In my university, there's this thing called "Q"-drop, which is basically used to drop a course you might not do well in, pass, or just not handle. I used it for my chemistry class last semester the day BEFORE classes ended that semester. I would've failed it and received a GPA worse than what I have now. But to answer your question, I believe I failed that course, despite me q-dropping it.


----------



## InfiniteBlaze (Jan 27, 2011)

Nope. If I think I'm going to fail a class, I drop it. I've done that for a couple classes. One was a computer science class, and another was a lame history class with a senile disorganized professor.


----------



## anarkee (Feb 27, 2013)

never


----------



## sansd (Mar 22, 2006)

I took Incompletes in several classes because I didn't write the term papers. I was doing very well in all of them aside from that, but I still didn't get the papers done after taking the I grades, so they all lapsed to F's. I have not gotten F's in college for any other reason. I coped with it by giving up. I have always meant to replace the F grades I could, and have delayed graduating until the time was right to do that, though considering how long it's been I probably should have just taken a different class that didn't require a paper and accepted the F's.
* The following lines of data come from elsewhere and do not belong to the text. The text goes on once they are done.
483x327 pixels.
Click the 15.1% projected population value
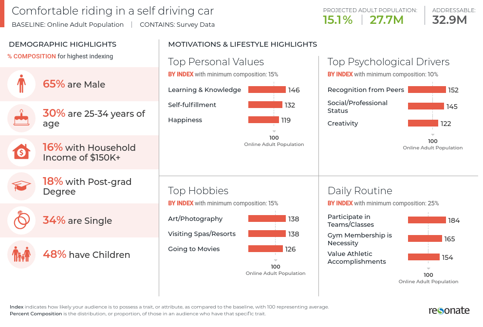click(337, 20)
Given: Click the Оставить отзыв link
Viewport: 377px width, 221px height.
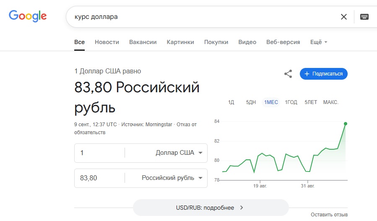Looking at the screenshot, I should (x=329, y=215).
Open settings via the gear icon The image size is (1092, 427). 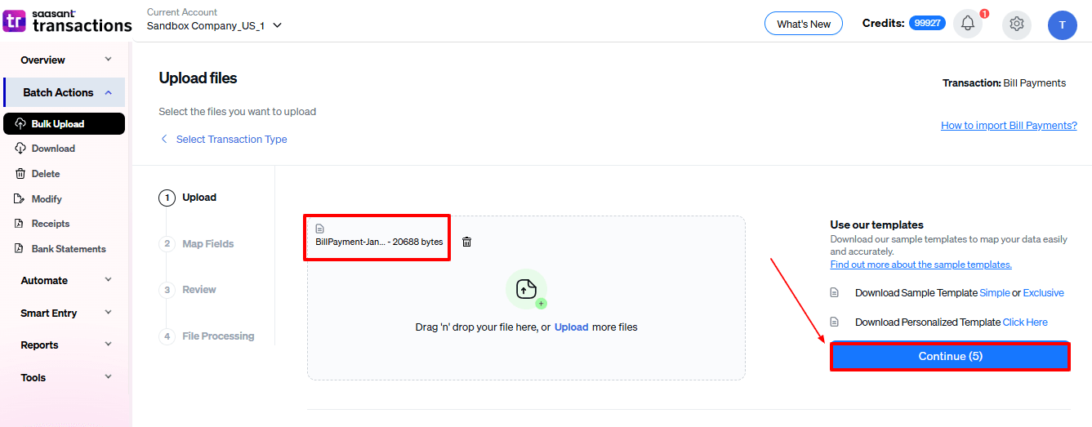click(x=1017, y=24)
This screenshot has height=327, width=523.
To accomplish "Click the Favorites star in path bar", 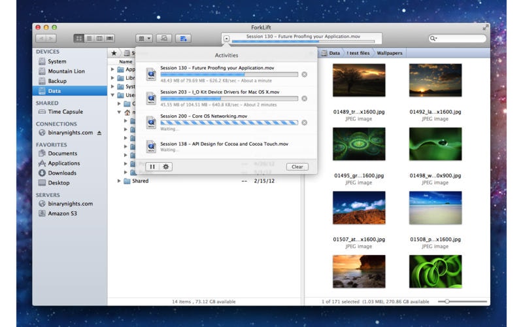I will (114, 53).
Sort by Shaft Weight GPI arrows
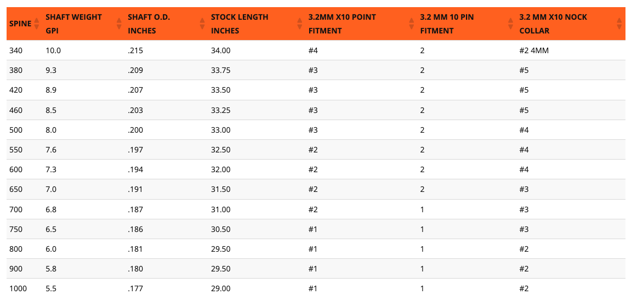637x300 pixels. (x=119, y=24)
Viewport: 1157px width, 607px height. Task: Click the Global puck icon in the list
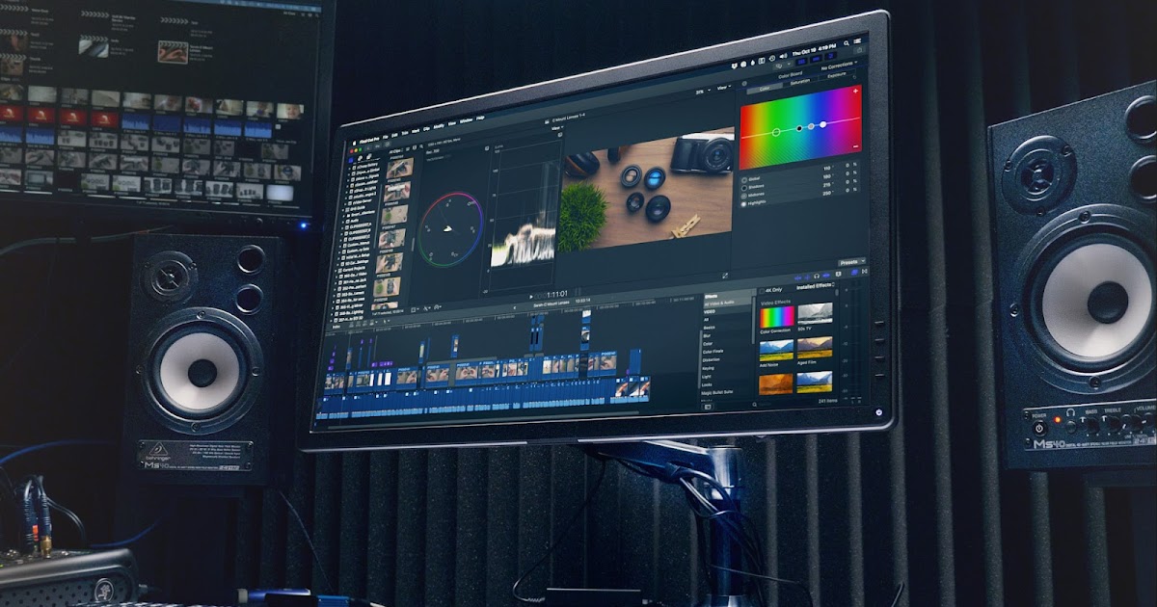coord(744,178)

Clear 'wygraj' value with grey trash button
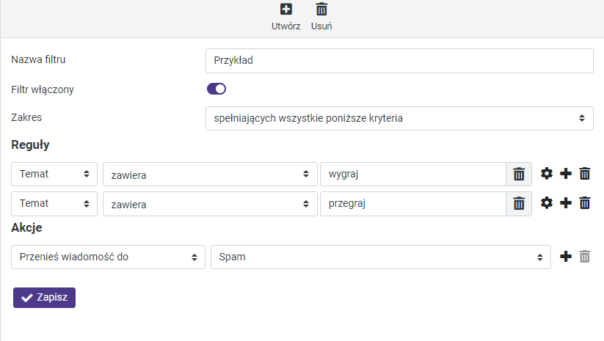click(519, 174)
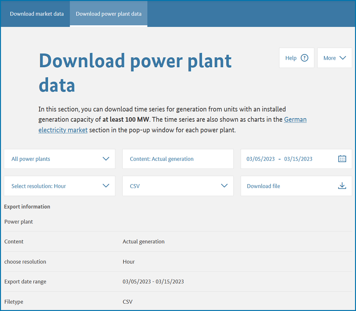Screen dimensions: 356x311
Task: Click the end date 03/15/2023
Action: point(298,159)
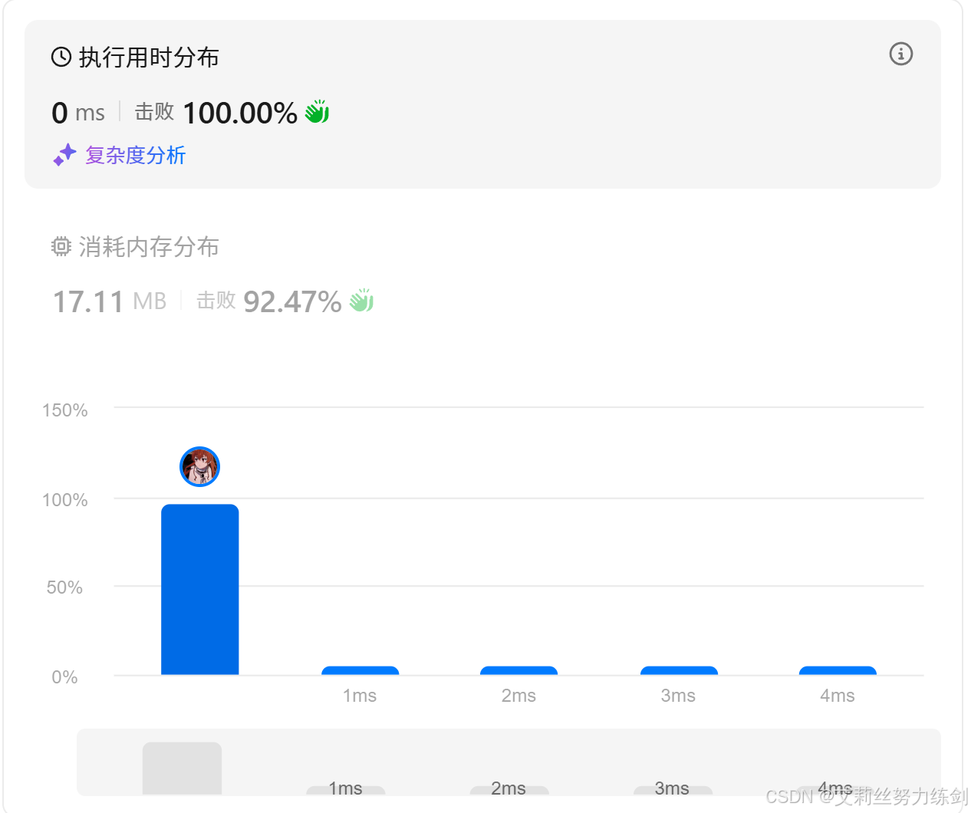971x813 pixels.
Task: Click the gray bar in range overview strip
Action: coord(182,769)
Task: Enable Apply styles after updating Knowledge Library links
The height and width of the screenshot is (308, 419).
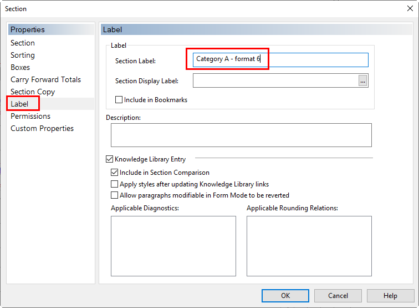Action: click(x=114, y=184)
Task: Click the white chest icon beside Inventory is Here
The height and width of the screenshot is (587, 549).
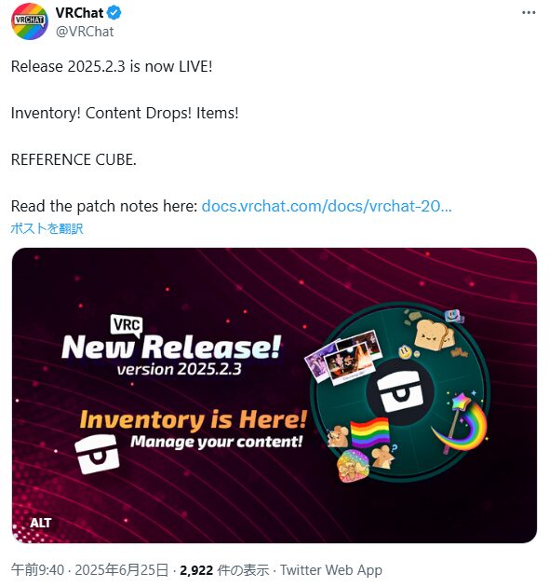Action: click(x=98, y=454)

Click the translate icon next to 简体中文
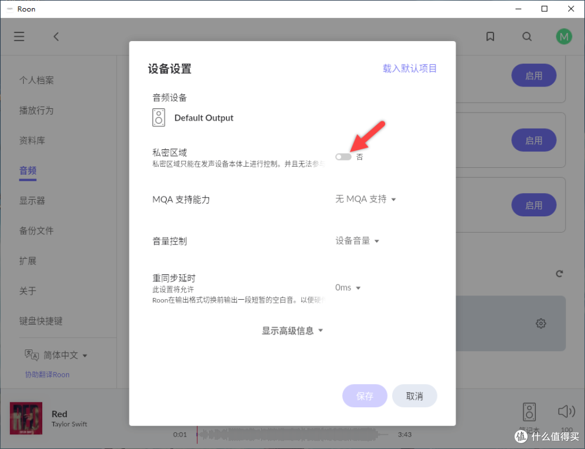pyautogui.click(x=32, y=354)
I got F's the last semester on my high school transcript because I stopped going to classes and didn't take the finals. I was leaving to take college classes full time instead but stayed enrolled just so I could do Academic Decathlon. And I failed both semesters of eighth grade English and one semester of eighth grade U.S. History because I turned in only one writing assignment the whole year.


----------



## SilentLyric (Aug 20, 2012)

yeah, when I was sophmore. I stopped going to class so I missed exams and assignments. now i make sure to go to every class.


----------



## mezzoforte (May 16, 2010)

No. It's kind of hard to fail a class in high school. (Unless you just don't do any of the work) And college is going well for me so far.


----------



## Nono441 (May 14, 2012)

I have never failed a class. But I've gotten pretty damn close in first year university.


----------



## Rigormortis (Jan 21, 2013)

I failed Linear Algebra the first time I took it in college. I made the mistake of taking it over Summer A, thinking it'd be a breeze. What a mistake! It wasn't that big of a deal though, I retook the class and passed, and all has been well since. If it isn't a class pertaining to your major, I wouldn't stress it too much.


----------



## Forwhatiamworth (Mar 3, 2013)

I have never failed a class simply bc I told myself that I wasn't going to and I a have taken some hard classes. Now in high school I had like a 2,5 gpa because high school was pretty bad for me with family problems and my social anxiety.My current gpa is a 3.5 and if I continue getting a 4.0 every semester, I should have a cum. gpa of 3.8 by next spring.


----------



## AnxietyInferno (Jun 3, 2011)

I'm currently doing really crappy in Anatomy & Physiology II. I doubt I will be able to even pull a C this semester, I really hate my professor. Last semester I got a B+ in A&P I. This semester I'm studying ten times more and struggling. I didn't even look at the book last semester and got good grades and now this semester I'm reading every chapter. It makes no sense. I'll probably Withdraw and retake it in the fall. :/

never failed anything in highschool cause it was a lot easier than college. I did drop pre-calculus though. didn't need it and didn't feel like putting effort into it cause I hate math.


----------



## thisismeyo (Feb 15, 2013)

Never failed in high school but failed Public Speaking class in college


----------



## deadgirlrunning (Jul 7, 2012)

I'm failing my American Indian Studies class right now. I'm sure I can pull my grade up before the end of the semester, but I've missed a lot of classes already and it's incredibly boring. Plus there are a lot of "group discussions", which I dread.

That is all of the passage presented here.